Cittadella, primo giorno di scuola. Venturato si presenta: “Voglio dare identità  alla mia squadra, faremo bene”

Cittadella, primo giorno di scuola. Venturato si presenta: “Voglio dare identità  alla mia squadra, faremo bene”

Inizia ufficialmente oggi pomeriggio la stagione del Cittadella, visite mediche e primo allenamento agli ordini del nuovo tecnico Roberto Venturato (qui nella nostra foto con il dg Stefano Marchetti). Foto e video sulla nostra pagina facebook, di seguito la conferenza stampa di Venturato.

Comincia Marchetti, che conferma che lo staff sarà quello dell’anno scorso: “Con la novità – aggiunge – di Pierobon che prende il posto di Gennari, che ringrazio”. Il modulo ha influito sulla scelta di Venturato? Marchetti spiega: “No, porteremo avanti sicuramente il 4-4-2, ma è secondario, spesso in passato ci siamo inventati nuovi moduli per dare stimoli ai giocatori”. Sull’obiettivo: “La speranza è quella intanto di essere ripescati, ma questo non lo decidiamo noi. In Lega Pro cercheremo invece di fare il meglio possibile, avere la certezza di vincere è impossibile. Se vediamo la Lega Pro di quest’anno si vede che ci sono squadre con budget nettamente superiori al nostro”. Il mercato sarà influenzato dal discorso riprscaggio? “Noi dobbiamo giocare di anticipo ma uno come Salvi per esempio lo avrei preso anche per la B”. Sul mercato: “Sabato arriverà un portiere, intanto abbiamo rinnovato Vaccarecci”. Sui cosiddetti big in rosa, Marchetti è chiaro: “Mi aspetto che a certe parole adesso seguano i fatti, il senso di appartenenza deve venire fuori adesso. I giocatori devono essere orgogliosi di indossare la maglia del Cittadella”.

Venturato: “Da fuori il Cittadella mi ha sempre colpito per l’organizzazione, i valori e la cultura del lavoro. Ho grande voglia di rimettermi in gioco e qui credo ci siano le condizioni ideali. Come allenatore sono nato a Pizzighettone, realtà simile. A Cremona ho sfiorato la B, cerco un’identità precisa nella mia squadra, con Stefano ci conosciamo da tanto tempo. Conobbi Angelo Gabrielli che mi contattò da giocatore per portarmi al Cittadella. Se mi aspettavo la chiamata del Cittadella? Dopo la rinuncia di Foscarini, qualche speranza dentro di me l’ho coltivata.

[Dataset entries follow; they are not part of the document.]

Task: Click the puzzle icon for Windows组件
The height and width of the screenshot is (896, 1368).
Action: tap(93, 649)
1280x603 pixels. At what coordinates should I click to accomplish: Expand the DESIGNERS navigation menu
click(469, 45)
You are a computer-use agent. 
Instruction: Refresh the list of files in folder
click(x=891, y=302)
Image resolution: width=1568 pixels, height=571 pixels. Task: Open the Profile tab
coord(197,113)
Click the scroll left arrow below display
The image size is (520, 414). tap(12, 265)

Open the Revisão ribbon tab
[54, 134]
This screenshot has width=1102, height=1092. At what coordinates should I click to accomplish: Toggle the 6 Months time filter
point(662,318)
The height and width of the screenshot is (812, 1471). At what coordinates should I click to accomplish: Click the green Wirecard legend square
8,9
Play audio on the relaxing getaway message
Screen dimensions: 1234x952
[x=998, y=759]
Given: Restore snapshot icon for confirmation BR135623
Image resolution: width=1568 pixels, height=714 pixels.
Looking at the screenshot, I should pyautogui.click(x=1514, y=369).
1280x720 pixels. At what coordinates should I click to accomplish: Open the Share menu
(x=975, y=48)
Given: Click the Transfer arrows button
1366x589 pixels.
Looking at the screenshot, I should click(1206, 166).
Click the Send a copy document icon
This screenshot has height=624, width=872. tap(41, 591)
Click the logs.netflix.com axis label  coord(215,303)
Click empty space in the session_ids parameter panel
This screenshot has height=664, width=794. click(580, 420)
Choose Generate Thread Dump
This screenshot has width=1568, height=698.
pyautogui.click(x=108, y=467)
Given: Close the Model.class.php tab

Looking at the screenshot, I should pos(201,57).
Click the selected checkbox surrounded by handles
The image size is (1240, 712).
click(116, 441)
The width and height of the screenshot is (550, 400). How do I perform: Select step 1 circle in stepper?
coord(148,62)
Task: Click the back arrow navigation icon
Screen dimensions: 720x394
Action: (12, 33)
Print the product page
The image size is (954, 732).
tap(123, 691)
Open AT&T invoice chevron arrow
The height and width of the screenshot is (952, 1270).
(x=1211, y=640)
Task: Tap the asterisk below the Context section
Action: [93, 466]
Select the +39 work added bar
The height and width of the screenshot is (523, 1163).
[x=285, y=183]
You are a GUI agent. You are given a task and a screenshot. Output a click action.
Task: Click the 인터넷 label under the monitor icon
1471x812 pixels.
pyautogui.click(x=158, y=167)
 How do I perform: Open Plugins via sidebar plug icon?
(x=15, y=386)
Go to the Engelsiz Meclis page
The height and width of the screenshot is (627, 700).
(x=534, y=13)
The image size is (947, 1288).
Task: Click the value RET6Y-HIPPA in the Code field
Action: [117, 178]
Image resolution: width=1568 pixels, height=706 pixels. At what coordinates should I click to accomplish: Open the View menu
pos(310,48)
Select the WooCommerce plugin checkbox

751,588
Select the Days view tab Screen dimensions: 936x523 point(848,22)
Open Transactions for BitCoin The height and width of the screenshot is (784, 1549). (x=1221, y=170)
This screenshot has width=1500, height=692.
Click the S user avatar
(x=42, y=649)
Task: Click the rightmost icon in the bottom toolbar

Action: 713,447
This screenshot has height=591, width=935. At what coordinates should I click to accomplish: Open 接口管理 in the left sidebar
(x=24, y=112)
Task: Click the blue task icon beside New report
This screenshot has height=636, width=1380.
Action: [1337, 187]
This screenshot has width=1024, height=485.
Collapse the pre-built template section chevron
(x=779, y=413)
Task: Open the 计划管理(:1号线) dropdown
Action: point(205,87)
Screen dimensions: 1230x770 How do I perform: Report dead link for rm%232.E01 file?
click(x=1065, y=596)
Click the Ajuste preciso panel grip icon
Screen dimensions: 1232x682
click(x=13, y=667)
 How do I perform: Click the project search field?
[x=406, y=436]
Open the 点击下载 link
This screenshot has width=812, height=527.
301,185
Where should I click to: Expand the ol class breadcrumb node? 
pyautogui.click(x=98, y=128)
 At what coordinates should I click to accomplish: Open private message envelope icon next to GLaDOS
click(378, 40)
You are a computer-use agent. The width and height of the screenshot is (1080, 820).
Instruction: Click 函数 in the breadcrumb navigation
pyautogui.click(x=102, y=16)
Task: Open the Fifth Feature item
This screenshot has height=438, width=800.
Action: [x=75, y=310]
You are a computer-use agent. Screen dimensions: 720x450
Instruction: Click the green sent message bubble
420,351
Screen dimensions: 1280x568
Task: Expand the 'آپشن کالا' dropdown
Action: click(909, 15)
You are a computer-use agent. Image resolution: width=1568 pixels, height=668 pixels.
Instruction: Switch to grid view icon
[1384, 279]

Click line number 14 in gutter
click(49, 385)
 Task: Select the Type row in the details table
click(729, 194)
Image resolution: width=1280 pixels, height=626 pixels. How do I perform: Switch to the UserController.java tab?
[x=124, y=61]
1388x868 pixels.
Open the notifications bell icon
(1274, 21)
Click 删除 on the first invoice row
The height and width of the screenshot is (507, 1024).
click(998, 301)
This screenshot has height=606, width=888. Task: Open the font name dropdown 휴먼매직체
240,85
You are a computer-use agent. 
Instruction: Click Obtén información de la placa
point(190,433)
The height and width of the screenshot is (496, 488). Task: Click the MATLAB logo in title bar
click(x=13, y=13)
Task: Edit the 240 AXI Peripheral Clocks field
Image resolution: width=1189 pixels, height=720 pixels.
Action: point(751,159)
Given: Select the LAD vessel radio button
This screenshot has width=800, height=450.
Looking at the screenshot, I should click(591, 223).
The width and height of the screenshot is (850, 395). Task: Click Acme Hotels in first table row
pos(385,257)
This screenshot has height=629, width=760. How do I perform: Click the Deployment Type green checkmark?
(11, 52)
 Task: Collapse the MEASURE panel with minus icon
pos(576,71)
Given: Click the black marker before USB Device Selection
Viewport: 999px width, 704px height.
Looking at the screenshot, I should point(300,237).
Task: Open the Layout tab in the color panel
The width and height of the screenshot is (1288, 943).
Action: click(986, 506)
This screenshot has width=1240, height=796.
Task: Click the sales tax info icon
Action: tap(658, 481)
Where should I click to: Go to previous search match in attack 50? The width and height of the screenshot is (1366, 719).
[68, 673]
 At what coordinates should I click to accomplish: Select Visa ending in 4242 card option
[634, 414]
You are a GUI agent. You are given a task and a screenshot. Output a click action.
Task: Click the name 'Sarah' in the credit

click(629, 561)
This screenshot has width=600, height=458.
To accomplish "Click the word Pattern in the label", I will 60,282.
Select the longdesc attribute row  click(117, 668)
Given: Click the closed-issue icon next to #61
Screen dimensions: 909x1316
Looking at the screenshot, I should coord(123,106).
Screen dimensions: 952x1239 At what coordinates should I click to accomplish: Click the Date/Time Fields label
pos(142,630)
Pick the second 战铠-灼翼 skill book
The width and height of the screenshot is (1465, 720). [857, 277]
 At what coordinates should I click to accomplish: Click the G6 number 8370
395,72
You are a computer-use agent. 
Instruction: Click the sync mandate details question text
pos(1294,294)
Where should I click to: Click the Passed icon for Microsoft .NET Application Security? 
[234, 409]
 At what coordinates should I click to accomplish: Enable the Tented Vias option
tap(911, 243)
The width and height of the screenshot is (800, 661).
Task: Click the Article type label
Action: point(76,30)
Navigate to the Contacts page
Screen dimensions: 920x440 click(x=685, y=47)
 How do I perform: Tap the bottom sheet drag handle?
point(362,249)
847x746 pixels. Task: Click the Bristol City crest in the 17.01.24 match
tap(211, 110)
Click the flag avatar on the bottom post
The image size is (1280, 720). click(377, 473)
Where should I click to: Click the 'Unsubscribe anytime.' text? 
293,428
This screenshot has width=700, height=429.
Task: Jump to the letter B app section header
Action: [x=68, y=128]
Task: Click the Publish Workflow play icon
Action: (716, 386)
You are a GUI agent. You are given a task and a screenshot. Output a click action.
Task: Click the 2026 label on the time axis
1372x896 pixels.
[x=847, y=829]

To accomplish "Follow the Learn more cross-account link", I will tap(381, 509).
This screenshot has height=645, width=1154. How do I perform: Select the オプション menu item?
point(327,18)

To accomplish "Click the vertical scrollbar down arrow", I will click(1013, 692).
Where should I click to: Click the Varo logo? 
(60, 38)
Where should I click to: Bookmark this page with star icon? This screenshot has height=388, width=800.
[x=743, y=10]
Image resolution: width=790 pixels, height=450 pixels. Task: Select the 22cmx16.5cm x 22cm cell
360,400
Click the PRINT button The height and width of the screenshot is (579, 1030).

La trattativa si è concretizzata nell’ultima settimana. La mia idea di calcio? I miei giocatori devono saper fare tutte e due le fasi, il gruppo deve essere unito. I giocatori? Ho parlato ieri con Pascali che ho visto in sede, gli altri a parte Coralli, li conosco solo di fama. Se porterò miei fedelissimi? Ora serve canalizzare le energie di tutti i giocatori della rosa che sono reduci da una retrocessione, più avanti vedremo con Stefano Marchetti che discorsi si potranno fare”. Sui giovani: “non mi interessa averne per forza 8, credo che ne prenderemo cinque, la regola non è vincolante”.

Gabrielli: Abbiamo ponderato bene la scelta e crediamo che Venturato si adatti bene alla realtà di Cittadella. È pronto a iniziare questa sfida insieme a noi. Spero che metta in evidenza il suo carattere e la sua personalità.